[Problem to solve] Please give back only the lines below from the one containing "Collapse the Projects" to the one containing "Screen dimensions: 1112x824", each repeated word for word, both ends included.

[Material to process]
- - -
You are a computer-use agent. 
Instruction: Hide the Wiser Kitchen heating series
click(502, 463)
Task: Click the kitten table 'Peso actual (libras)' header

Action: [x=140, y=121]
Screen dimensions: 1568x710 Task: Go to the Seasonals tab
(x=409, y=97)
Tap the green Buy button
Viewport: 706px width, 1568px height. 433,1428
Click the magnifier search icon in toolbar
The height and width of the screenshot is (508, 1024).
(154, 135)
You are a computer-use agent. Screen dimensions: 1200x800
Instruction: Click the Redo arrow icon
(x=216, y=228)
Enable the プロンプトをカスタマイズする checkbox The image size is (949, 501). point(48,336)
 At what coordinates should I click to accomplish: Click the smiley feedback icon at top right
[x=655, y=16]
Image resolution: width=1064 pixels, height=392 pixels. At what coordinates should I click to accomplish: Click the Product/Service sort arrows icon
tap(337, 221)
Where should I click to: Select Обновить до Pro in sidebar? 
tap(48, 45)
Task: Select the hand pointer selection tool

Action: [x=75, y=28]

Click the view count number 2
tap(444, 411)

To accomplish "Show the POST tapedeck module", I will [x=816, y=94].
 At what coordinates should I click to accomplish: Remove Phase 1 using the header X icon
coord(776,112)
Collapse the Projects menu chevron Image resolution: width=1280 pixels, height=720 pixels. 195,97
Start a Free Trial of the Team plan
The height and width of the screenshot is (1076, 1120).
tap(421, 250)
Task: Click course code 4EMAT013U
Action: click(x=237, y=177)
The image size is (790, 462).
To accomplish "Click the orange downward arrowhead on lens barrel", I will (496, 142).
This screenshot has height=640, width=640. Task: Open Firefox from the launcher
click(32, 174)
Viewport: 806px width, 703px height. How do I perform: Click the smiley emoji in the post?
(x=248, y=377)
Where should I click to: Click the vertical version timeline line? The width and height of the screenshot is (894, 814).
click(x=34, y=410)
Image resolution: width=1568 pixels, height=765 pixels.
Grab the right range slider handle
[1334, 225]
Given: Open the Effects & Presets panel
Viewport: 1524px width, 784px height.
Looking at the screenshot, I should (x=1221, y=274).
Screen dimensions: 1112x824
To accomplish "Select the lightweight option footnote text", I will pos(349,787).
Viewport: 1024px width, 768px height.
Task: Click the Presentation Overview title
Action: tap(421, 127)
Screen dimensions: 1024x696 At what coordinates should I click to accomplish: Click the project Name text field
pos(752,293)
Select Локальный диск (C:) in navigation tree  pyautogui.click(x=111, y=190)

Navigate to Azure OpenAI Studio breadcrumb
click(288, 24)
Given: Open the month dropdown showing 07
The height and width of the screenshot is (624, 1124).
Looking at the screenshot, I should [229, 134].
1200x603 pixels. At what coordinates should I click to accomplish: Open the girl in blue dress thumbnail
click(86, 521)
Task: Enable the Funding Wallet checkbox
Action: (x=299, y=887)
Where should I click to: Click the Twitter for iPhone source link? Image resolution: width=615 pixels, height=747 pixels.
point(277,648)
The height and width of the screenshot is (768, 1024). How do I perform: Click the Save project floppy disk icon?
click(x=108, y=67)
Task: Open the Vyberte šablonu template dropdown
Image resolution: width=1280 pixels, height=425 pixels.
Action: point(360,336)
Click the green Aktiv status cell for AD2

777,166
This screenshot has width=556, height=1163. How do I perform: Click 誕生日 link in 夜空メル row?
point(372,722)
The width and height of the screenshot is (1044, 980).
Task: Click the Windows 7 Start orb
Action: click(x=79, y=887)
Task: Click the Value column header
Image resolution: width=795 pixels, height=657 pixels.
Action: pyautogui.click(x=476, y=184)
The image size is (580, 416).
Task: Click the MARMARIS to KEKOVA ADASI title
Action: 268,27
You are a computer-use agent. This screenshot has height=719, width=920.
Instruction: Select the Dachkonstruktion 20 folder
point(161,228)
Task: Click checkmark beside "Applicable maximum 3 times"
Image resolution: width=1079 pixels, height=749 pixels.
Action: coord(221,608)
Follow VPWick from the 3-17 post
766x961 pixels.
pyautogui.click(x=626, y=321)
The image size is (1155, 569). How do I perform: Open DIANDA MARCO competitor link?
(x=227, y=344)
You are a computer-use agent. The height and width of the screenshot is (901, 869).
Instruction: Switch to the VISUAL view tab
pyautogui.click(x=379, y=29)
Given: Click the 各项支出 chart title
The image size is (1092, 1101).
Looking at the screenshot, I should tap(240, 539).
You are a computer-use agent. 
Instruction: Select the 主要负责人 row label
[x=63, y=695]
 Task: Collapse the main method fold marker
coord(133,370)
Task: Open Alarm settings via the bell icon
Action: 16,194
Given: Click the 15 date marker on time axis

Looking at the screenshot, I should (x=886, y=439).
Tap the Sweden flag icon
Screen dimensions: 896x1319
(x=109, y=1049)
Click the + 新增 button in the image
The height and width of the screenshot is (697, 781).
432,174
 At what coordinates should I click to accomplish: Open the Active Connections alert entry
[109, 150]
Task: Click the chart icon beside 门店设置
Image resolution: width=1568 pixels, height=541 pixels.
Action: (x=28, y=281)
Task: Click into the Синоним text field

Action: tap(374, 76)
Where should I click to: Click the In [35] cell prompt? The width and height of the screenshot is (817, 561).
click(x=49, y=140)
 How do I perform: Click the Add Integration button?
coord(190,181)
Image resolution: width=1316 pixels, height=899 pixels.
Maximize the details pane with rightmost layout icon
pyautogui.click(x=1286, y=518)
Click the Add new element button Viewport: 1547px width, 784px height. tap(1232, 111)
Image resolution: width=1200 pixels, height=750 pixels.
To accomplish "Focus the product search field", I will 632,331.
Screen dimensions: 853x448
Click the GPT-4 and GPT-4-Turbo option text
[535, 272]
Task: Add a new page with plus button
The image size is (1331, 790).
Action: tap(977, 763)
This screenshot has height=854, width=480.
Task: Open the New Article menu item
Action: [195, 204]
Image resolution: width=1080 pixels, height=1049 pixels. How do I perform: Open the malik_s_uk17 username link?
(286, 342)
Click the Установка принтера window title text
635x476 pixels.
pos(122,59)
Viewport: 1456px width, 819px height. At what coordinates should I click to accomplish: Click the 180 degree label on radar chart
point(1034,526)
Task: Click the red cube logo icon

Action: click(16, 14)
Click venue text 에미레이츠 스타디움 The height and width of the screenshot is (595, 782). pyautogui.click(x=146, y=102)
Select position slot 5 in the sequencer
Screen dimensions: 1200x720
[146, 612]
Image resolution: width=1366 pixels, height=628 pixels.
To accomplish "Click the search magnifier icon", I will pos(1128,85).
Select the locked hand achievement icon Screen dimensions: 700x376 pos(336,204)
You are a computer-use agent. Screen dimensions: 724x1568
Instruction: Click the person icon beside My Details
- - -
[Response]
Collapse the Projects menu chevron Image resolution: width=1280 pixels, height=720 pixels. 195,97
Start a Free Trial of the Team plan
The height and width of the screenshot is (1076, 1120).
tap(421, 250)
Task: Click course code 4EMAT013U
Action: click(x=237, y=177)
The image size is (790, 462).
To accomplish "Click the orange downward arrowhead on lens barrel", I will (496, 142).
This screenshot has height=640, width=640. Task: Open Firefox from the launcher
click(32, 174)
Viewport: 806px width, 703px height. How do I perform: Click the smiley emoji in the post?
(x=248, y=377)
Where should I click to: Click the vertical version timeline line? The width and height of the screenshot is (894, 814).
click(x=34, y=410)
Image resolution: width=1568 pixels, height=765 pixels.
Grab the right range slider handle
[1334, 225]
Given: Open the Effects & Presets panel
Viewport: 1524px width, 784px height.
Looking at the screenshot, I should (x=1221, y=274).
Screen dimensions: 1112x824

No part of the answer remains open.